### YOUR ASSIGNMENT
Of the entries below, return exactly those lines that fall between the one containing "お知らせ (49, 714)" and the one containing "Wishlist (126, 24)", the two end lines included.

======== INPUT FOR THIS TASK ========

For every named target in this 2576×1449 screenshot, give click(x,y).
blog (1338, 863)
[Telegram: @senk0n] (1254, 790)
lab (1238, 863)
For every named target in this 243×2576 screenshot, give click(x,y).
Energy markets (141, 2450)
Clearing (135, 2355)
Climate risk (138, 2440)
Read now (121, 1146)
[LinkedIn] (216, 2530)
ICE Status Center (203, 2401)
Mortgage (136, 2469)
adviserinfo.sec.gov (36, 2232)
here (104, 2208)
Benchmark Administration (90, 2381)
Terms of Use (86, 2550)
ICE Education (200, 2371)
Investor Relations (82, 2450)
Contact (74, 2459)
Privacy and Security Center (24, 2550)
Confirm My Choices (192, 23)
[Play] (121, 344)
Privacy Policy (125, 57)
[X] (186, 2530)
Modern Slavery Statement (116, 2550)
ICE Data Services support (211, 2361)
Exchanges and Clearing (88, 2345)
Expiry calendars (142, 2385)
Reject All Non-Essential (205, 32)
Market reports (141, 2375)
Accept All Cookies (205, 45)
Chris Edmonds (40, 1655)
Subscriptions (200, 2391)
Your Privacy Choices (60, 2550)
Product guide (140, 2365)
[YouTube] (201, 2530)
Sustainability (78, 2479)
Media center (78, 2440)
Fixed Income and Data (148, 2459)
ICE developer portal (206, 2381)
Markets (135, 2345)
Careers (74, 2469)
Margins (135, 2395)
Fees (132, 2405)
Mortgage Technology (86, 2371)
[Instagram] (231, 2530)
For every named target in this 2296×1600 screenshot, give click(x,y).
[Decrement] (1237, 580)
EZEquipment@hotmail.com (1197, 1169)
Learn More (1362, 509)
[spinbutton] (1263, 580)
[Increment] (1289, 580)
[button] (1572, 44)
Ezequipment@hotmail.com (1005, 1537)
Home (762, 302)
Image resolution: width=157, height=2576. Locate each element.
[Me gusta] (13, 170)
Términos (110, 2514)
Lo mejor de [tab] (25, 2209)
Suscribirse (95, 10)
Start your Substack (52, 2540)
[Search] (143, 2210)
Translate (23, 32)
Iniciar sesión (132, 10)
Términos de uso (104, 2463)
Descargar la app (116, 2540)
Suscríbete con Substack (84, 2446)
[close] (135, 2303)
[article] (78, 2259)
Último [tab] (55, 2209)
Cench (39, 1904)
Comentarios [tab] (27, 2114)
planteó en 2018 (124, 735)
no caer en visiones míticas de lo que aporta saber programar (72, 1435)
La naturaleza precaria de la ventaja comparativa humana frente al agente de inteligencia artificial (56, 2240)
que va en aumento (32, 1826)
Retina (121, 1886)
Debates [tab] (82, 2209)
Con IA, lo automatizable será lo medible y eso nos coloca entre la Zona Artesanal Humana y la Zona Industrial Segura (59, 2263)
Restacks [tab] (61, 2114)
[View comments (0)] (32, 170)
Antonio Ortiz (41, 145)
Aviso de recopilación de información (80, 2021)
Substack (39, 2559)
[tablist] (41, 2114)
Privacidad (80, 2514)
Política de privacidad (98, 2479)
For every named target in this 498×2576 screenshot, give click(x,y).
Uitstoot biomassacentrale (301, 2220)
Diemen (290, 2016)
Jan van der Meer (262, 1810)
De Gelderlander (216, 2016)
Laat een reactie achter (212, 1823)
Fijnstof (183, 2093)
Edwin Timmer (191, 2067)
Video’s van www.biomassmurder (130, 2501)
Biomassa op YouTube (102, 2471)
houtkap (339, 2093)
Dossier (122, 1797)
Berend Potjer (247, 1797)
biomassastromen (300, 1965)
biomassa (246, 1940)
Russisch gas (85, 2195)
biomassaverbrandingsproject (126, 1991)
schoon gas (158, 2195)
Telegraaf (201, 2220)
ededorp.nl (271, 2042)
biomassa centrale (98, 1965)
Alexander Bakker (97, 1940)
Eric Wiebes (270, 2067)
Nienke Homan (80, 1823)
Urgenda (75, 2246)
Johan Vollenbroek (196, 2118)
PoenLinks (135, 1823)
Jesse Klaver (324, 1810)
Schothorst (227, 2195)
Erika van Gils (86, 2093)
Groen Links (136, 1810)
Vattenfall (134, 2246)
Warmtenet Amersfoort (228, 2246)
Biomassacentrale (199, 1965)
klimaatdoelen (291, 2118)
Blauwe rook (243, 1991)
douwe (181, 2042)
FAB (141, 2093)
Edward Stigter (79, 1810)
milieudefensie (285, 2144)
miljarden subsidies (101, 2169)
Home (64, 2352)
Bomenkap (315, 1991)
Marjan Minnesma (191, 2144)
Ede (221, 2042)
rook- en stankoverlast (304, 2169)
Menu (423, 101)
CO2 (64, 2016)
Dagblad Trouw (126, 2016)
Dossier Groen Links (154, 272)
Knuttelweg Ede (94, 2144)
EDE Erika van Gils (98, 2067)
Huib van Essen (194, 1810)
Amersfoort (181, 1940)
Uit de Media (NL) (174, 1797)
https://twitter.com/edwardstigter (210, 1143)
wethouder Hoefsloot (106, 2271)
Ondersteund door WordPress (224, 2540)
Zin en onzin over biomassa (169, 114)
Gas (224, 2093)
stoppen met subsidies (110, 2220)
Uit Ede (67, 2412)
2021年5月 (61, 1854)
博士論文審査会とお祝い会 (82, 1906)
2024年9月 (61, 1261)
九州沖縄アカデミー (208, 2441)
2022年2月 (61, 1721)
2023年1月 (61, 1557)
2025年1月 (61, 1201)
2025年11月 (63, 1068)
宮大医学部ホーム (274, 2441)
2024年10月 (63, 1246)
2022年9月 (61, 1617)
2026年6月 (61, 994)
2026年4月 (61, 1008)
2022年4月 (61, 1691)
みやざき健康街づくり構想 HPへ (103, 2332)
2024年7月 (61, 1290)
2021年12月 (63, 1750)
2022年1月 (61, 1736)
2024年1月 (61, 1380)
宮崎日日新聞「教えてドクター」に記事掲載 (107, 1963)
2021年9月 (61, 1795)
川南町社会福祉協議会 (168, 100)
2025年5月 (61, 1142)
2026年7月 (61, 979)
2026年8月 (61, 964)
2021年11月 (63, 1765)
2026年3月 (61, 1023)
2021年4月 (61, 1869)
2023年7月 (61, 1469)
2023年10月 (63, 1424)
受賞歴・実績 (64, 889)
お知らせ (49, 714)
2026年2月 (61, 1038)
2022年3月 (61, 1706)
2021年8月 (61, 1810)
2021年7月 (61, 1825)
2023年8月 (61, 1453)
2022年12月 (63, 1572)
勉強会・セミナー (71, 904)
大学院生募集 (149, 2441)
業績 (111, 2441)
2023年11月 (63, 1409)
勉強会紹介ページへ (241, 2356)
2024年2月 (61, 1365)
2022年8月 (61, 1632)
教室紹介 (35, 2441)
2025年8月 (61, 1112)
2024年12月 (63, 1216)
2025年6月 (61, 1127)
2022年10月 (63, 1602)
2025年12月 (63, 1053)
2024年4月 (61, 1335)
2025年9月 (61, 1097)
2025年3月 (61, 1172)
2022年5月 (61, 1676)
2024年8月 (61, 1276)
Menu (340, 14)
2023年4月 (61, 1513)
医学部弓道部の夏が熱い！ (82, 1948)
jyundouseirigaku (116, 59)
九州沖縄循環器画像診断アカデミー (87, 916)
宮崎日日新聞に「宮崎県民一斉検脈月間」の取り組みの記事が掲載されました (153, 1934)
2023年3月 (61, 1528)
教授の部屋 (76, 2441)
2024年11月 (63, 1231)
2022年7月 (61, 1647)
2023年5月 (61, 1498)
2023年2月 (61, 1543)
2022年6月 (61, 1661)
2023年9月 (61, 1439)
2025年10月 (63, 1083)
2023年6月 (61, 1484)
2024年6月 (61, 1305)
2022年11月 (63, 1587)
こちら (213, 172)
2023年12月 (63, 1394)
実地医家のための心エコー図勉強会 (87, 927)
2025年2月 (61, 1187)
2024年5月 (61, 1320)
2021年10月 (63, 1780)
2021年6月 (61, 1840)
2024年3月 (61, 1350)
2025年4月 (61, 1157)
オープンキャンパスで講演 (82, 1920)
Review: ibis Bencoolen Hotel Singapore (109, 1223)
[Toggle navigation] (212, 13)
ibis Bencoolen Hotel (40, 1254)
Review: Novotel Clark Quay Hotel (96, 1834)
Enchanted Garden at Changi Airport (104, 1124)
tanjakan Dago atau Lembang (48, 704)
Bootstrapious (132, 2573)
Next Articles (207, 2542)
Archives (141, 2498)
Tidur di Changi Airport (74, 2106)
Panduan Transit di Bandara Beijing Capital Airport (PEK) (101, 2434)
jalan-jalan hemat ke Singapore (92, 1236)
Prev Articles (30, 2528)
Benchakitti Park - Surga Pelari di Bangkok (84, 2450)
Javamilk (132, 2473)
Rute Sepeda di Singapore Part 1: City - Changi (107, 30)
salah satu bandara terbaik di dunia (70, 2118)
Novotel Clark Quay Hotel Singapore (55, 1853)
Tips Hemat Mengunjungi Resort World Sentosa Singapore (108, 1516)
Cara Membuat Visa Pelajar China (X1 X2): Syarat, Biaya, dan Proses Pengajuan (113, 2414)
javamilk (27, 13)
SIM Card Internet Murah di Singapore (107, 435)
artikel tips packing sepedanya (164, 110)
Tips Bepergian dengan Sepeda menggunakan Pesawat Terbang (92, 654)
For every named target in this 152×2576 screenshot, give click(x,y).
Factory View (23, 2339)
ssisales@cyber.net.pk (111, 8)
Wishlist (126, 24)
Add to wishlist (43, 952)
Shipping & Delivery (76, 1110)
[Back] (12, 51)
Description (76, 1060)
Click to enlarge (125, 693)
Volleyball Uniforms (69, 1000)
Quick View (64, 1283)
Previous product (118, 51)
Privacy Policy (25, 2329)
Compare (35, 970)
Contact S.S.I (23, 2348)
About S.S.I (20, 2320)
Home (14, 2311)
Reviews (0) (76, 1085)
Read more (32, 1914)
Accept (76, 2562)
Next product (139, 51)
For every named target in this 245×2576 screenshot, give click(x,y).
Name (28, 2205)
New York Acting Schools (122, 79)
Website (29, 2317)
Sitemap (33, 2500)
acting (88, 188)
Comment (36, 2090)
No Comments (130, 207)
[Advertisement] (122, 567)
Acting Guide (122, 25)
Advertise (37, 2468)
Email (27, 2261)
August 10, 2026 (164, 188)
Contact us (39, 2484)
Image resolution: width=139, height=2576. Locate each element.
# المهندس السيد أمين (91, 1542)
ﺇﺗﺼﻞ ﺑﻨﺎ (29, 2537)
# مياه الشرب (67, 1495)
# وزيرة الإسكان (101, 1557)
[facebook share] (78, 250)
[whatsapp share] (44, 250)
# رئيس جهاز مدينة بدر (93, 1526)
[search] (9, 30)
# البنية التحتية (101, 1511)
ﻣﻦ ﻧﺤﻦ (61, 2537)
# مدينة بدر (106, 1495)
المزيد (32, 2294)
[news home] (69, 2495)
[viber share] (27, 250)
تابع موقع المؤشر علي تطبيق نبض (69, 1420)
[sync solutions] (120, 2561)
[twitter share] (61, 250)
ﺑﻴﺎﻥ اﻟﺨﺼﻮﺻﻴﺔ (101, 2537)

========

### COMPLETED EXERCISE
お知らせ (49, 714)
2026年2月 (61, 1038)
2022年3月 (61, 1706)
2021年8月 (61, 1810)
2021年7月 (61, 1825)
2023年8月 (61, 1453)
2022年12月 (63, 1572)
勉強会・セミナー (71, 904)
大学院生募集 (149, 2441)
業績 (111, 2441)
2023年11月 (63, 1409)
勉強会紹介ページへ (241, 2356)
2024年2月 (61, 1365)
2022年8月 (61, 1632)
教室紹介 (35, 2441)
2025年8月 (61, 1112)
2024年12月 (63, 1216)
2025年6月 (61, 1127)
2022年10月 (63, 1602)
2025年12月 (63, 1053)
2024年4月 (61, 1335)
2025年9月 (61, 1097)
2025年3月 (61, 1172)
2022年5月 (61, 1676)
2024年8月 (61, 1276)
Menu (340, 14)
2023年4月 (61, 1513)
医学部弓道部の夏が熱い！ (82, 1948)
jyundouseirigaku (116, 59)
九州沖縄循環器画像診断アカデミー (87, 916)
宮崎日日新聞に「宮崎県民一斉検脈月間」の取り組みの記事が掲載されました (153, 1934)
2023年3月 (61, 1528)
教授の部屋 (76, 2441)
2024年11月 (63, 1231)
2022年7月 (61, 1647)
2023年5月 (61, 1498)
2023年2月 (61, 1543)
2022年6月 (61, 1661)
2023年9月 (61, 1439)
2025年10月 (63, 1083)
2023年6月 (61, 1484)
2024年6月 (61, 1305)
2022年11月 (63, 1587)
こちら (213, 172)
2023年12月 (63, 1394)
実地医家のための心エコー図勉強会 (87, 927)
2025年2月 (61, 1187)
2024年5月 (61, 1320)
2021年10月 (63, 1780)
2021年6月 (61, 1840)
2024年3月 (61, 1350)
2025年4月 (61, 1157)
オープンキャンパスで講演 (82, 1920)
Review: ibis Bencoolen Hotel Singapore (109, 1223)
[Toggle navigation] (212, 13)
ibis Bencoolen Hotel (40, 1254)
Review: Novotel Clark Quay Hotel (96, 1834)
Enchanted Garden at Changi Airport (104, 1124)
tanjakan Dago atau Lembang (48, 704)
Bootstrapious (132, 2573)
Next Articles (207, 2542)
Archives (141, 2498)
Tidur di Changi Airport (74, 2106)
Panduan Transit di Bandara Beijing Capital Airport (PEK) (101, 2434)
jalan-jalan hemat ke Singapore (92, 1236)
Prev Articles (30, 2528)
Benchakitti Park - Surga Pelari di Bangkok (84, 2450)
Javamilk (132, 2473)
Rute Sepeda di Singapore Part 1: City - Changi (107, 30)
salah satu bandara terbaik di dunia (70, 2118)
Novotel Clark Quay Hotel Singapore (55, 1853)
Tips Hemat Mengunjungi Resort World Sentosa Singapore (108, 1516)
Cara Membuat Visa Pelajar China (X1 X2): Syarat, Biaya, dan Proses Pengajuan (113, 2414)
javamilk (27, 13)
SIM Card Internet Murah di Singapore (107, 435)
artikel tips packing sepedanya (164, 110)
Tips Bepergian dengan Sepeda menggunakan Pesawat Terbang (92, 654)
For every named target in this 152×2576 screenshot, give click(x,y).
Factory View (23, 2339)
ssisales@cyber.net.pk (111, 8)
Wishlist (126, 24)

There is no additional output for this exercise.